### [GOAL OF THE EXERCISE]
Please transcribe only the lines that run from the line bearing "The width and" to the end of the entries, keeping both end lines. Skip the pictures.

### [INPUT DATA]
================================

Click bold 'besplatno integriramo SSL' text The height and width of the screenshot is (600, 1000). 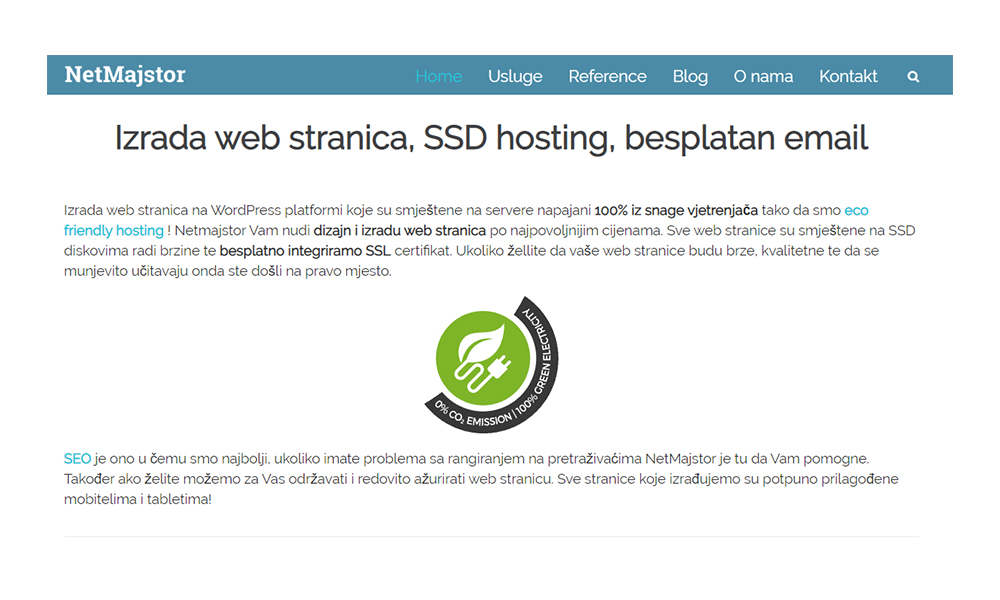[304, 250]
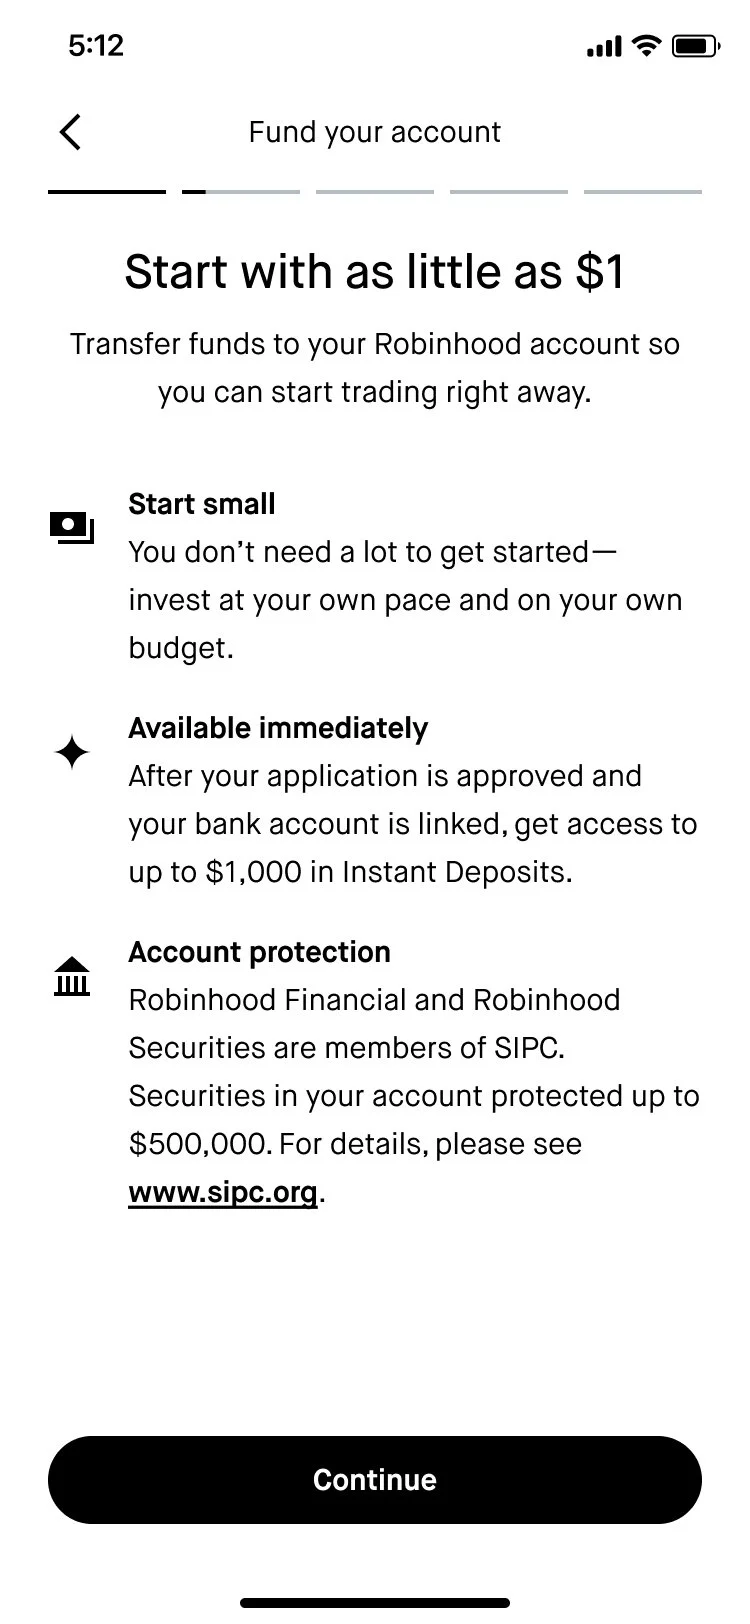750x1624 pixels.
Task: Open the www.sipc.org link
Action: [223, 1192]
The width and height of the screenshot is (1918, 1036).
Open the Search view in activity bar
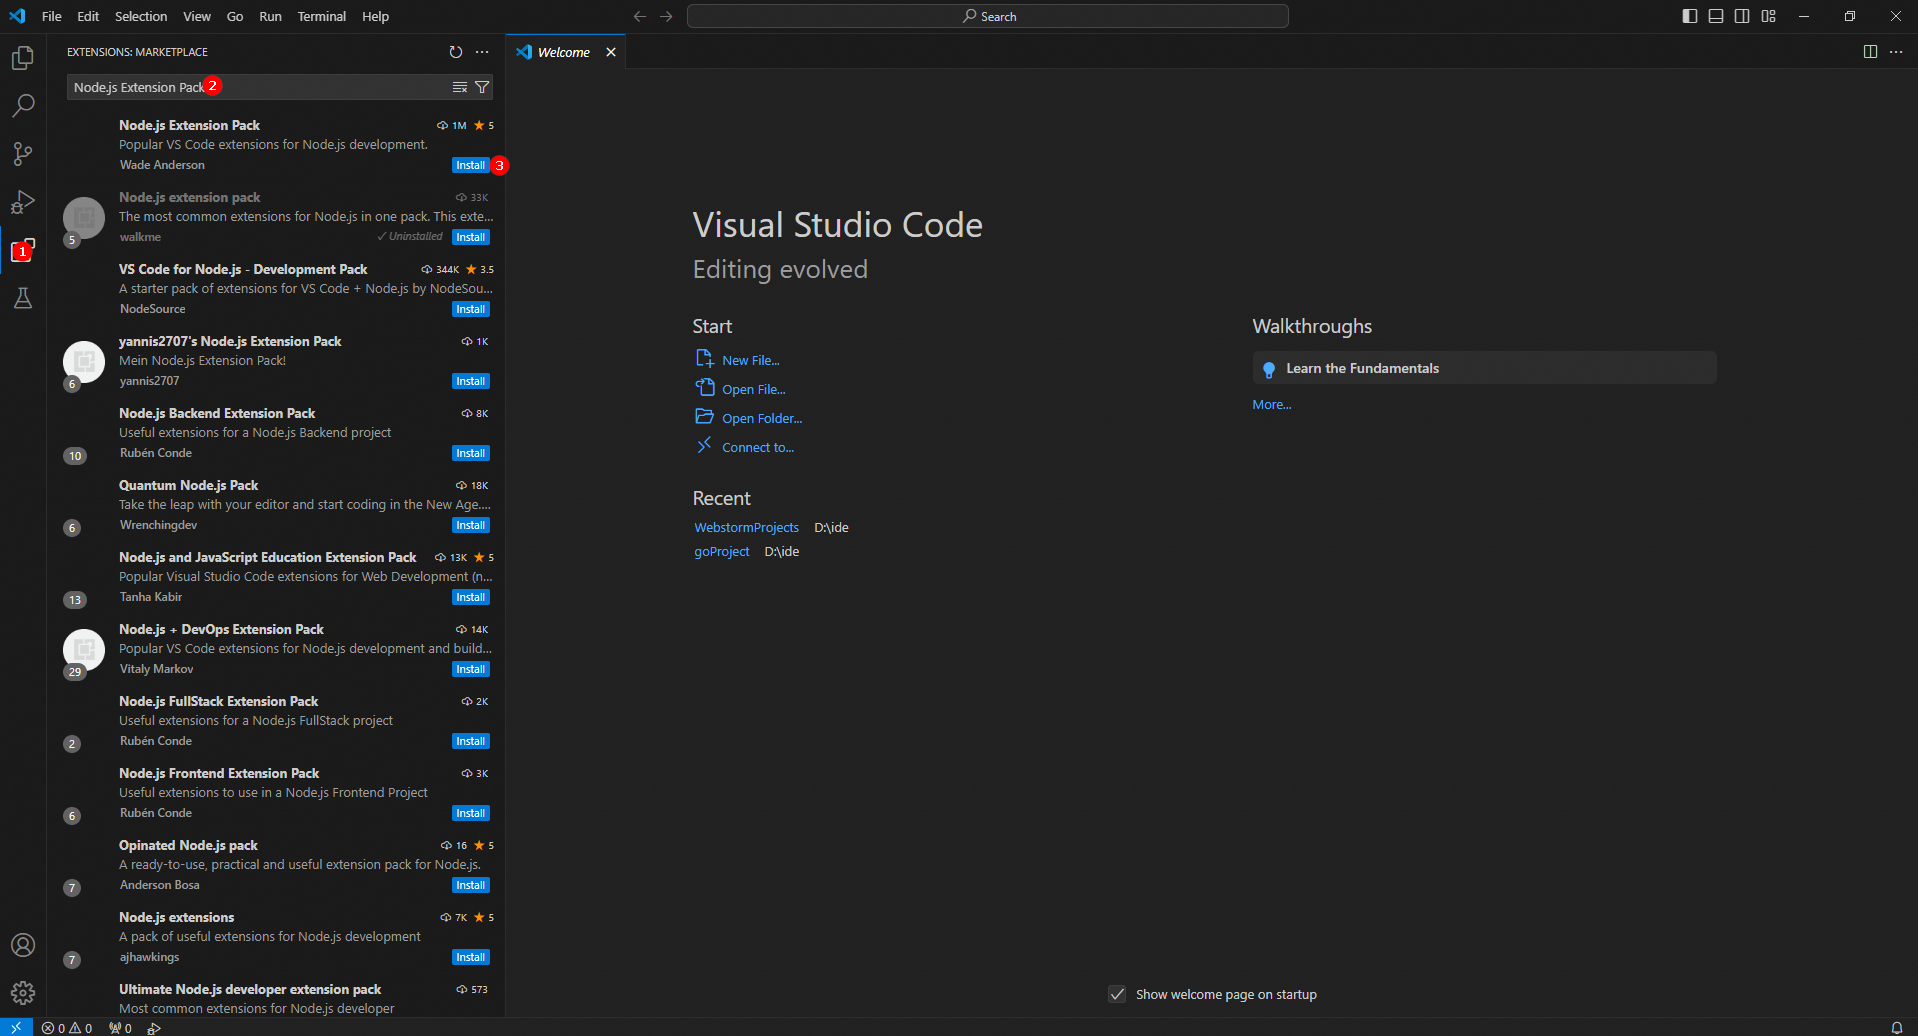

================================

### [YOUR SOLUTION]
The width and height of the screenshot is (1918, 1036).
Open the Search view in activity bar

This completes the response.